I am concerned that a SHA-1 PRNG cannot produce an AES-256 cipher key with the expected 256 bits of security, or indeed any secure cipher key where over 165 bits of security are expected.
The SHA-1 PRNG is the only pure-java secure random number generator provided by Java without third-party libraries. (I am fully aware third party libraries exist that offer other algorithms.) An implementation can be seen here. The algorithm starts with a state consisting of 160 bits drawn from an external source. As the algorithm uses this data it keeps track of which byte was last used, a number between one and twenty and requiring another 5 bits of information to represent.
Once the 160 bits are all used up, the next 160 bits are derived by calculating:
state(n+1)= state(n) + SHA1(state(n)) + I(SHA1(state(n))
where I(x)=1 if x=0 and I(x)=0 if x!=1
This is wholly determined by the existing 160 bits of state.

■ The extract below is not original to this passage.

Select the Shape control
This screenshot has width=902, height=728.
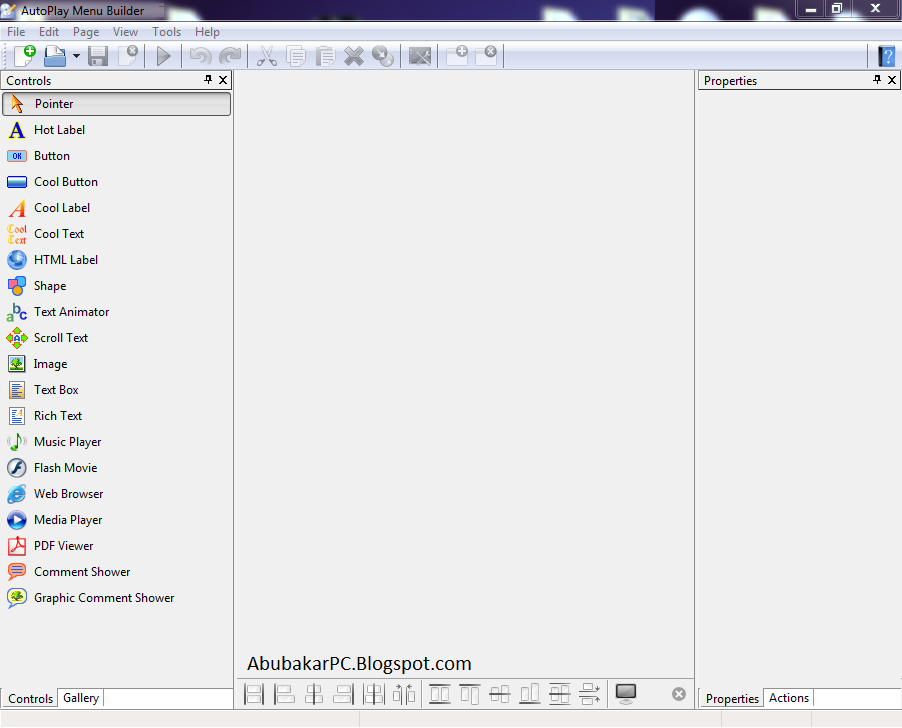pyautogui.click(x=51, y=285)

This means that if you give someone 165 bits of information, they can calculate the output from the SHA-1 PRNG at any future time. Therefore if I have an AES-256 cipher and I know the key was generated using SHA-1 PRNG I only have to test 2^165 possible combinations, not 2^256. This would appear to significantly weaken the cipher.
As the law of conservation of information says information can never be created, I see no way an algorithm whose internal state consists of only 165 bits of information can ever output 256 bits of information.
If this is true, and the SHA-1 PRNG as shipped with Java can only generate weak keys, what should one do?
Is there a resource that lists the number of bits of information a Secure PRNG function embodies so one can ensure the algorithm has more bits that the cipher key?